Reshoring is all the rage right now, but despite a global pandemic and the temporary blocking of the Suez Canal, the global supply chain has held up extremely well. These are black swan events, and whilst there seem to be far too many black swans around recently, I wouldn’t throw globalization under the bus just yet.
JIT (Just-in-Time) supply chains have been operating efficiently and effectively for decades now, and hopefully the lessons learned from this pandemic will create an environment where investment in real time data and automation will make it easier for supply chains to handle future macro-disruption.
The biggest trend I see emerging is increasing automation (robotics) and the future use of autonomy (removal of human decision making), with the potential to level the playing field in terms of labour costs across the globe.
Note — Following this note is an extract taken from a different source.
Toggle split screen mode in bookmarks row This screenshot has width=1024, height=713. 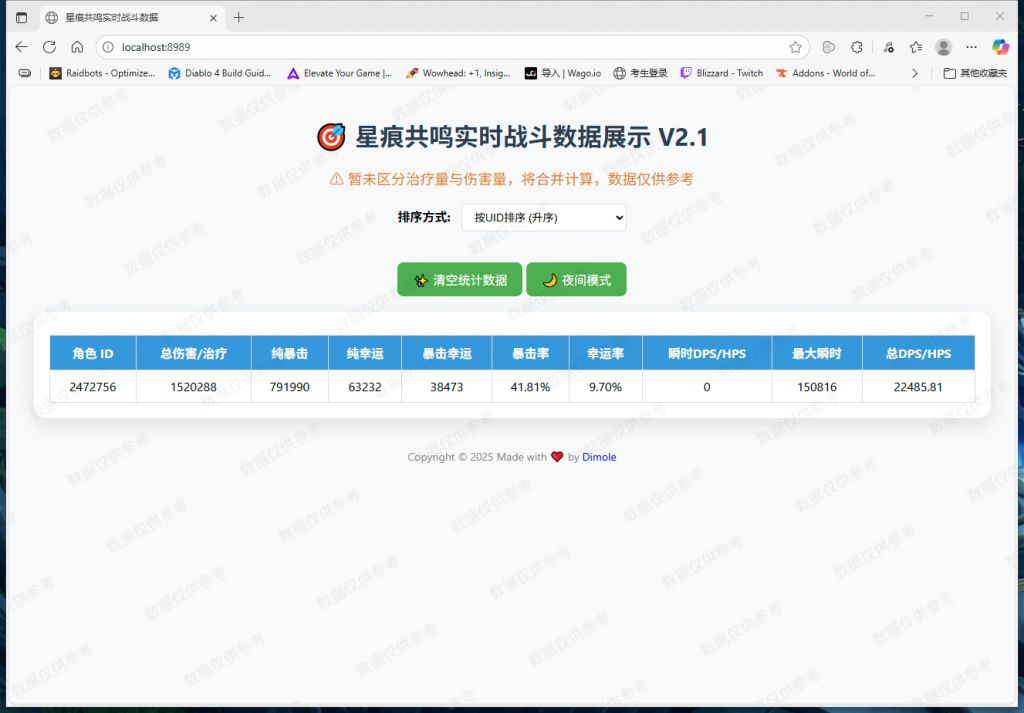coord(24,72)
Labour is the largest single cost in manufacturing, and reducing the labour burden on production results in very much smaller differences from region to region. In simple terms if labour is a smaller component of cost, it will have less impact on price. And perhaps the constant desire to chase low cost labour around the planet will diminish.
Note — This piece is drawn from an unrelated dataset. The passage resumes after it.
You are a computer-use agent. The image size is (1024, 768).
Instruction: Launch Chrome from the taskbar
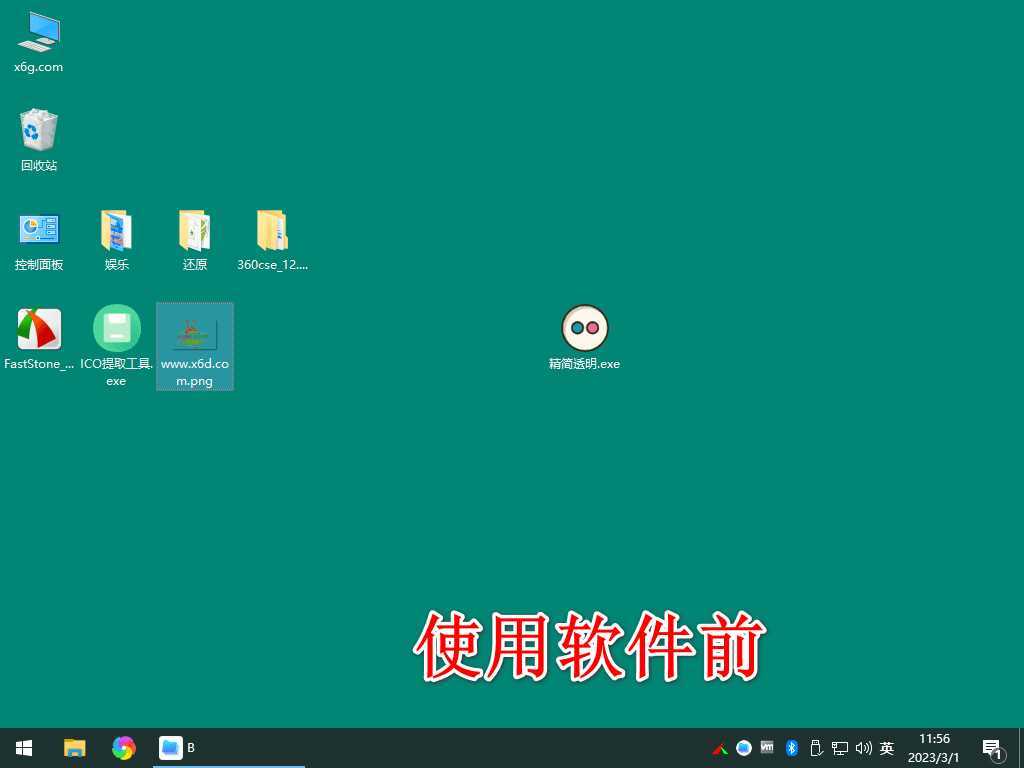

The cost of land, electricity and raw materials might offer some savings, but these savings are unlikely to be fully absorbed by the additional costs of logistics, transport and time. This is especially problematic and expensive when parts arrive from the other side of the world and are incorrect or faulty. The balance has been shifting back to a view where “it makes more sense to source and make parts or products here than the other side of the world” for at least a decade now, and the pace is picking up. And, as with many disruptions, the pandemic has simply served as a further accelerant.
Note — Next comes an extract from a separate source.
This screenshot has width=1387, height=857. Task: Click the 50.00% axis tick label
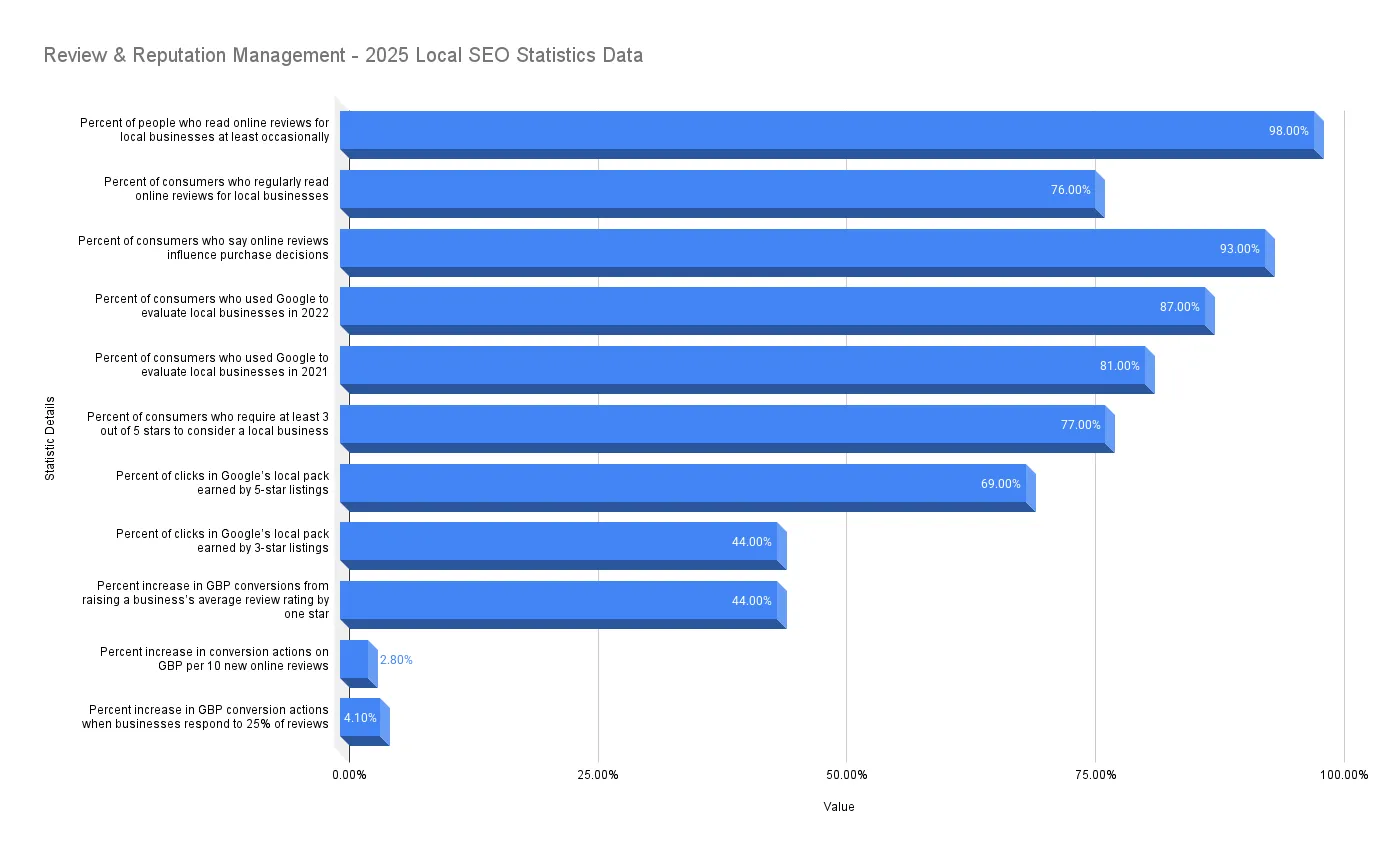point(846,775)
There is so much more that these shorter, more regionalised, supply chains deliver than just speed to market and lower logistics costs. They are more sustainable for one thing. And they have the potential to protect national supply chain security, and support the post-pandemic recovery, two things top-of-mind for politicians all around the world in 2021.
Don’t expect to see mass adoption of technology by the immensely long tail of SME (Small and Medium Enterprise) manufacturers to birth a new digital revolution. The tech is too expensive and difficult to integrate, the factories too low-tech and fragmented to make it worth someone’s while to sink hundreds of millions, or even billions, of dollars to develop one-size-fits-all manufacturing autonomy tech to make any factory autonomous.
Instead what I think is likely to happen is the emergence of more TSMC (Taiwan Semiconductor Manufacturing Company) or AWS (Amazon Web Services) style businesses. These will be rapidly growing tech companies with a proprietary advantage that delivers superior service levels, unit economics, and genuine scalability. The aforementioned long tail of manufacturing SMEs has no defence against this. Looking to 2050, I see the mfg market shifting to dominance by just a few players with a value proposition that encompasses the speed of Proto Labs, the quality of Rolls Royce Aero and the price advantage and scale of Foxconn.